Materials and Methods:
In the given case, 99mTc-MIBI scintigraphy showed a hyperfixation in the superior right parathyroid region. The preoperative 3D reconstruction allows to identify three potential targets, including a suspected superior right parathyroid adenoma. The cervical approach is performed according to the technique described by Miccoli and colleagues 1 with the use of a 2 cm incision. The cervical exploration is made possible using the MIVAP kit (Karl Storz, Tuttlingen, Germany).
Results:
The cervical exploration is methodical and starts with the search for the right upper parathyroid gland once the inferior thyroid artery and the recurrent nerve have been identified. This gland corresponds to the MIBI scintigraphy image. The gland is easily found as it was perfectly identified preoperatively. The adenoma is resected. The right lower parathyroid gland is found in an orthotopic position. The right cervical exploration is continued anteriorly to the jugulocarotid gutter and the target is found in the shape of an anthracosic lymph node, which is resected. The exploration is pursued to the left. The recurrent nerve and the inferior thyroid artery are identified. The left parathyroid gland is identified in an orthotopic position, encapsulated in the adipose tissue forming the structure identified during 3D reconstruction.
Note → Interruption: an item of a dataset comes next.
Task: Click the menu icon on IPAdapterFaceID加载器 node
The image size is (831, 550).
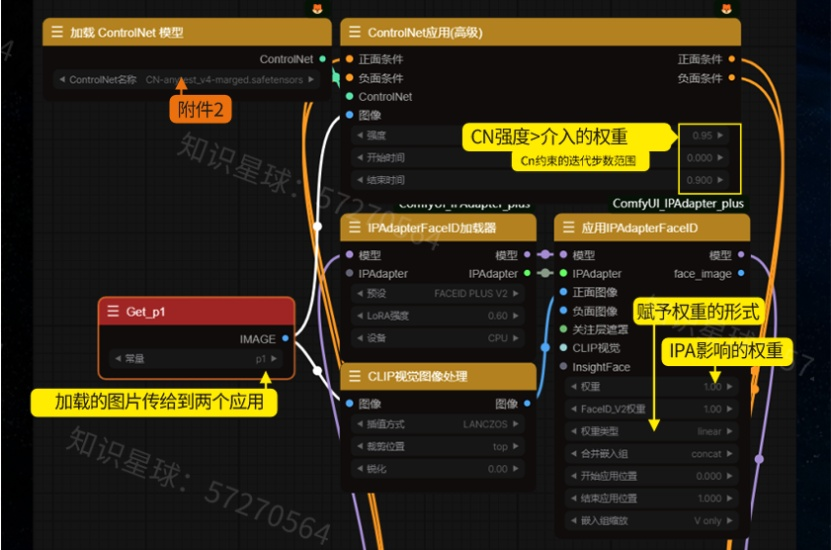Action: coord(354,227)
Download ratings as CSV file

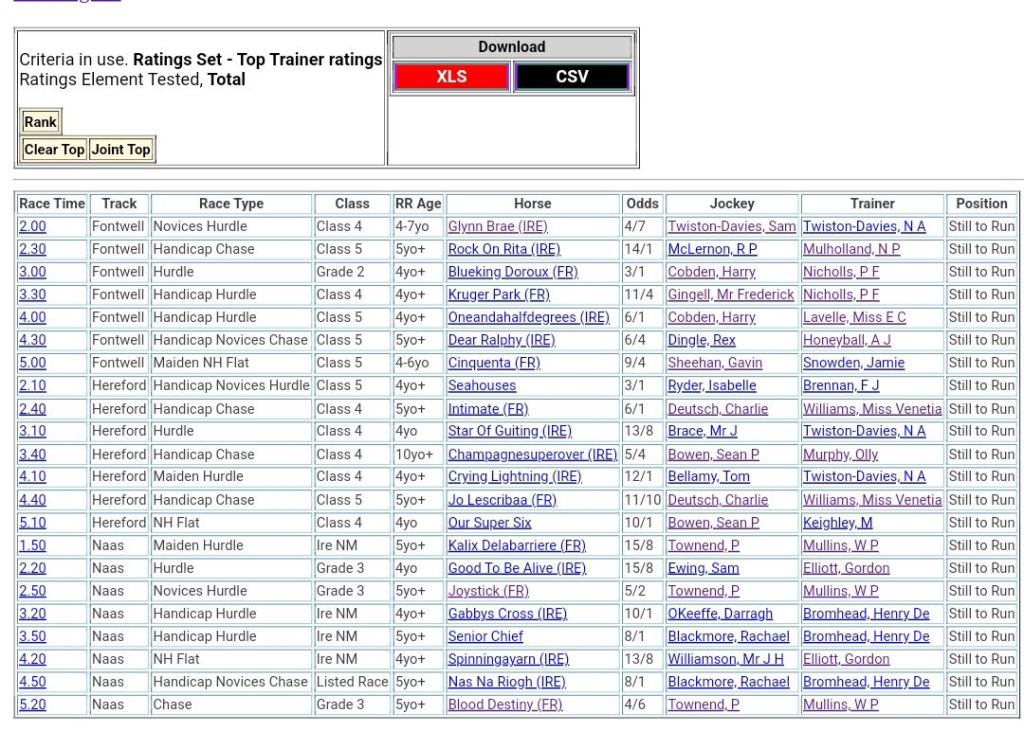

In principle, the left upper parathyroid gland is searched for to complete the cervical exploration.
Conclusion:
The minimally invasive exploration allows for the exploration of all parathyroid sites if necessary. Preoperative imaging usually helps to identify one target only. In our video, the presence of two other potential localizations shown during 3D reconstruction led us to dissect all parathyroid locations. The cervical exploration was as complete as the one performed with a conventional approach.
No competing financial interests exist.